I think it looks really good. It's very neutral and simple. It's relatively heavy - the base is even, we'll processed and with a small curve. 
The handle has a shape and height suitable for every type of person. 
Every tamp came out great, and I was left with a feeling of super quality. This is the one which stayed beside the machine after the test. Because of the looks, the qualities and the fact that it is versatile. 

    Weight    240 gr
    Hight       9,3 cm
    Diameter 57,9 mm
    Price       43,5 $

This is a tamper with a handle made of good looking shinny aluminum, and a solid, small curved, stainless steel base. Some of the good things from both worlds. I do like this one very much to, like the Esclamativo it fits my hand well, and the esthetics lives up to what I expect from a tamper. But it still is a little too light weight for me. When a tamper isn't heavy enough, I have to push harder and by that I don't get the consistency I like in my brewing process. Its priced somewhere in the middle and it properly fits very well there too. 

As I said the Esclamativo is the one that I keep in the kitchen for now. It's a great tamper which looks good side by side a stainless machine. 

Luckily tampers are like shoes to me. I like changing it once in a while, making some difference. 

Along with the tampers I got two tamper mats. 
One regular and one with a stainless steel plate, which has one side bend to hold against the counter. 

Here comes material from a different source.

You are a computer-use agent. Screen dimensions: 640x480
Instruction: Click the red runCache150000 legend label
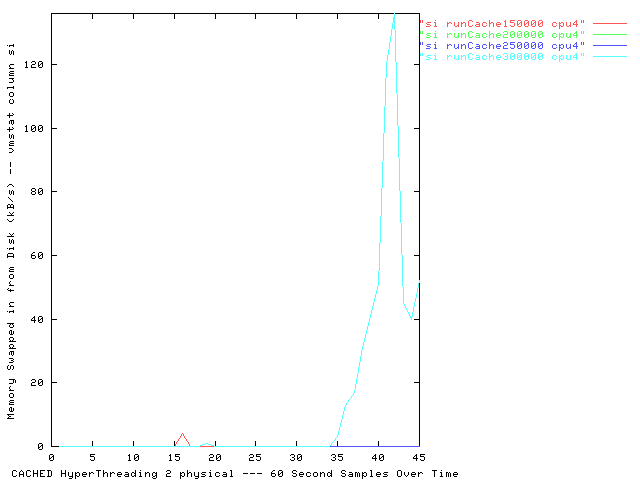(502, 24)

Tamper mats aren't rocket science. Most things can be used for the purpose, until now I have been using a piece of rubber found in the garage. Others use a cloth, mousepad mat or stands made for the purpose. 
With that said, I actually like the one with steel plate. With the bend edge holding against the counter, I can easily slide the mat and tamper against or away from me. And I do give more stability. The mat costs 26$. 
The regular one costs 10$ so there is a significant difference.